| BAGIAN TEKS |
====

Kena Semprot Lagi, AFC Sebut Liga Malaysia Gagal Jadi Liga Profesional dan Terancam Tertinggal di Asia Tenggara
- Dok. AFC
Pasalnya, profesionalisasi yang berjalan setengah hati berisiko menciptakan kompetisi yang rapuh secara finansial, sulit menarik sponsor, serta kehilangan kepercayaan dari suporter dalam jangka panjang.
Di tengah pesatnya perkembangan sejumlah liga regional, seperti Thai League dan Liga 1 Indonesia yang terus berbenah dari sisi komersial maupun tata kelola, stagnasi dapat membuat sebuah kompetisi tertinggal jauh dalam perebutan investasi, pemain berkualitas, hingga daya tarik pasar.

====

[Data penentuan koordinat piksel]
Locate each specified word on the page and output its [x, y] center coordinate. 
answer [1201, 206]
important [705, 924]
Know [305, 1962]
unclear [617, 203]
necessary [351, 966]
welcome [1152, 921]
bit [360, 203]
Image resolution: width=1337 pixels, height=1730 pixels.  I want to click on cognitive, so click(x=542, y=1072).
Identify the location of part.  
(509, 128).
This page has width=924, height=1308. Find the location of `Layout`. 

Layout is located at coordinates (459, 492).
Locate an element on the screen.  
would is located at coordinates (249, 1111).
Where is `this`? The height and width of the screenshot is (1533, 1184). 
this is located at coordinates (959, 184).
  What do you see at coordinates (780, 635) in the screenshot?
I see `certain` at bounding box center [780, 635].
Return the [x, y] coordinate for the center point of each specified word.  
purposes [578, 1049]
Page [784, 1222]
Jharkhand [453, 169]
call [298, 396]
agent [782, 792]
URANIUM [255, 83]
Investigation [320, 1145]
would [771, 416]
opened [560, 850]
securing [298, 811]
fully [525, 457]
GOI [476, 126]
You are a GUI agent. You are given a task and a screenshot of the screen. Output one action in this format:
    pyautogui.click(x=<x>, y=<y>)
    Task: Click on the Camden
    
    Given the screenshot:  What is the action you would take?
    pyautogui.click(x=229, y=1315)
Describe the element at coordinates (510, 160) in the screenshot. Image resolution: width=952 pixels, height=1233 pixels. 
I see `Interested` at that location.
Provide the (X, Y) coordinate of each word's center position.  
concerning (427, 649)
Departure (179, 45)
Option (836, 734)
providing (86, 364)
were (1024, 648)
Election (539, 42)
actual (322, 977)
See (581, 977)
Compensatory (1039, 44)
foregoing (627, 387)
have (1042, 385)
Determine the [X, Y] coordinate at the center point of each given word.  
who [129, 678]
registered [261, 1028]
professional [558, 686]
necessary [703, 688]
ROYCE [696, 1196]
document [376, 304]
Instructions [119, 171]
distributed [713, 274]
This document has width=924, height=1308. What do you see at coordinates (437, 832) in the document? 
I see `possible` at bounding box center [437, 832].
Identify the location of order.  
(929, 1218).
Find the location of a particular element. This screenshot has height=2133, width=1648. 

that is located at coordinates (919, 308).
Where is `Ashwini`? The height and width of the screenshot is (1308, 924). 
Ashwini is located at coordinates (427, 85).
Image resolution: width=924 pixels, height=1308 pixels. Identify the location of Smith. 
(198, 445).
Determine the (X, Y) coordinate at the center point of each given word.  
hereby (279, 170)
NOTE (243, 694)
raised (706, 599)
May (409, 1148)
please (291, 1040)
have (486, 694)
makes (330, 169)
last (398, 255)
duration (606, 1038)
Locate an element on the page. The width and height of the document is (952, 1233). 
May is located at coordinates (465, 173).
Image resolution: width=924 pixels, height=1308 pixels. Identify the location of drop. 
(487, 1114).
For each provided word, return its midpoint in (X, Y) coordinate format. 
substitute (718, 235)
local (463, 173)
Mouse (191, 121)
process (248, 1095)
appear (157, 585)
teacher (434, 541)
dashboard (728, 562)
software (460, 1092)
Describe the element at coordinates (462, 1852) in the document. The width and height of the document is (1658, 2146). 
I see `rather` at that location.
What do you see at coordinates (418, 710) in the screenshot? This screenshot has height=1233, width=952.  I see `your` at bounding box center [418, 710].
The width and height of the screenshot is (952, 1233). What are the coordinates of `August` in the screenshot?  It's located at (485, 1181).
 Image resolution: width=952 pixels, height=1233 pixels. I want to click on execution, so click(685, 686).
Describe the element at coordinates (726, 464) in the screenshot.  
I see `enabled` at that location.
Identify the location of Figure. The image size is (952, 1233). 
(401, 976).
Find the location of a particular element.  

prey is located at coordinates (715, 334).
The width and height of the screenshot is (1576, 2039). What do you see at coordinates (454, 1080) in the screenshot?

====

| SOAL LATIHAN |
1 - Menurut teks tentang Liga Malaysia, liga regional mana saja yang terus berbenah dari sisi komersial maupun tata kelola?
2 - Sambung teks tentang Liga Malaysia, dimulai setelah kalimat terakhir yang ditampilkan.

| KUNCI JAWABAN |
1 - Thai League dan Liga 1 Indonesia.

2 -
Kondisi yang dialami Liga Malaysia saat ini menunjukkan bahwa perubahan status kompetisi menjadi liga profesional belum cukup tanpa diiringi pembenahan menyeluruh di level klub maupun pengelolaan kompetisi. Tanpa perbaikan signifikan, Liga Malaysia berpotensi semakin tertinggal dari kompetisi lain di kawasan yang lebih cepat berbenah secara profesional.